What is required:
Please write out the part of the passage on flattery and power below between "It’s a little" and "stand above it.", inclusive, copying it word for word.
───── Quoted passage ─────
It’s a little hard to describe but it’s almost as if a false reality is created and if you spend too much time there you start to believe it’s all real. It all starts with the flattery. People in that building are constantly telling you how great you are, how smart you are and that others just don’t realize how talented you are. They hold the door open for you, buy you lunch and fall over themselves to do things for you.
It’s a lie. The reality is they’re only doing it because of the title in front of your name. Most folks in that building don’t give a flip about you as an individual but only what you can do for them. These people are lobbyist and special interest groups. The deception only serves their purpose and can slowly erode elected officials. You all know the old saying “absolute power corrupts absolutely.” Well any power can be corrosive if you don’t stand above it.
I’ve found the best antidote for me is to rely on God and count on my good friends and wife to hold me accountable. They know me better than anybody and are quick to tell me when I’m getting too big for my britches. Eating a little humble pie every now and then doesn’t hurt either. I think the less time the House and Senate spend in that building the better. There’s less of a chance for special interests to have their way and less of an opportunity for politicians to go astray.
───── Data records ─────
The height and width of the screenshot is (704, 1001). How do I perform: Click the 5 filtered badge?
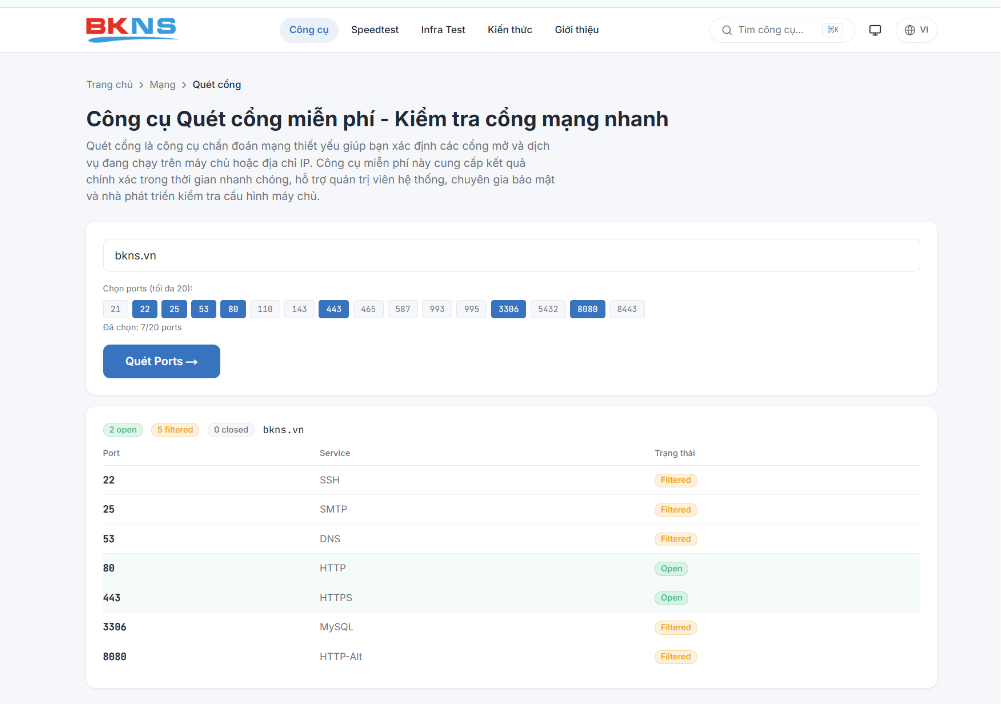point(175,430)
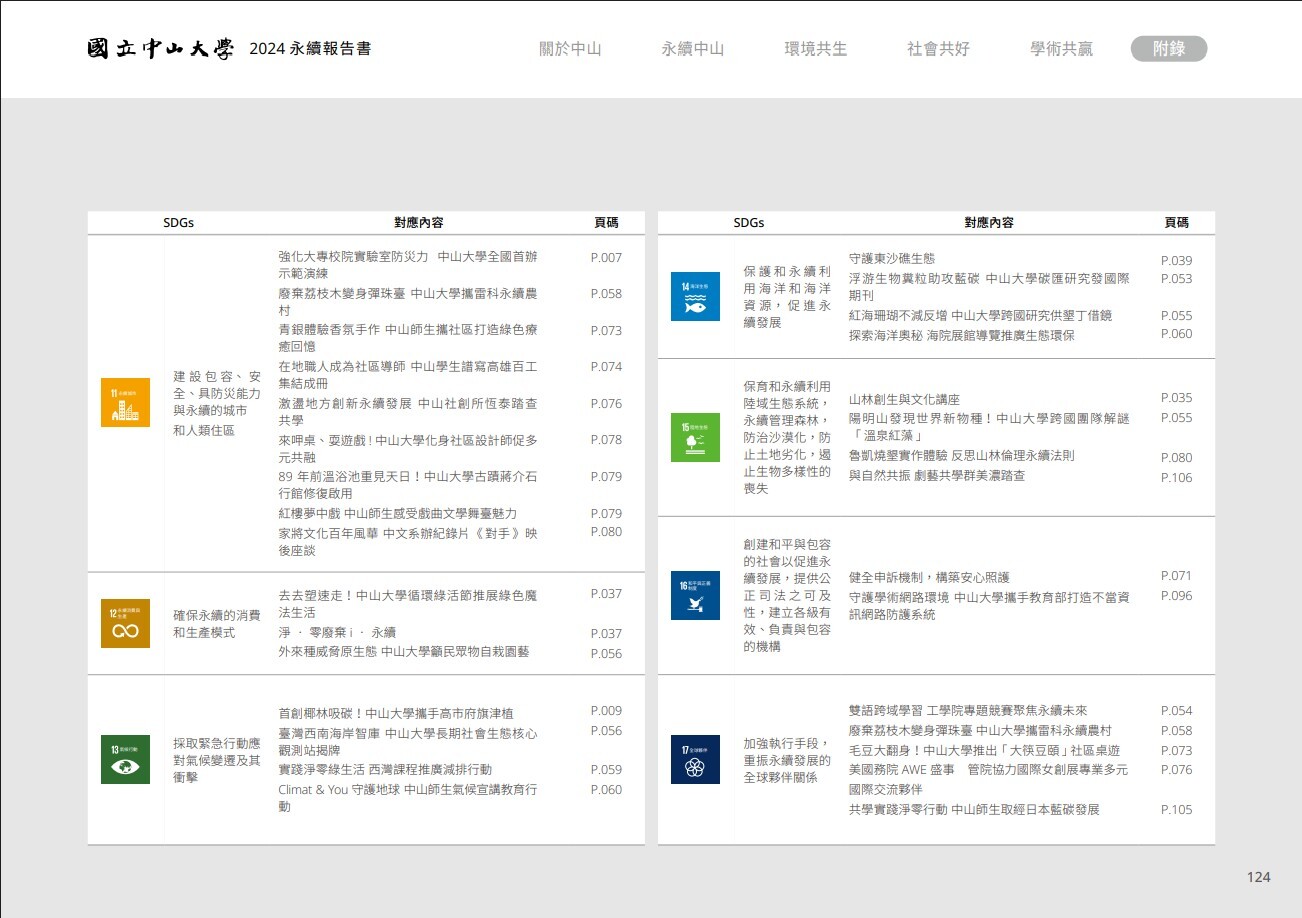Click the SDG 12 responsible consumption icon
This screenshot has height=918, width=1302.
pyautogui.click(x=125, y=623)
─────
Solution for this exercise:
It’s a little hard to describe but it’s almost as if a false reality is created and if you spend too much time there you start to believe it’s all real. It all starts with the flattery. People in that building are constantly telling you how great you are, how smart you are and that others just don’t realize how talented you are. They hold the door open for you, buy you lunch and fall over themselves to do things for you.
It’s a lie. The reality is they’re only doing it because of the title in front of your name. Most folks in that building don’t give a flip about you as an individual but only what you can do for them. These people are lobbyist and special interest groups. The deception only serves their purpose and can slowly erode elected officials. You all know the old saying “absolute power corrupts absolutely.” Well any power can be corrosive if you don’t stand above it.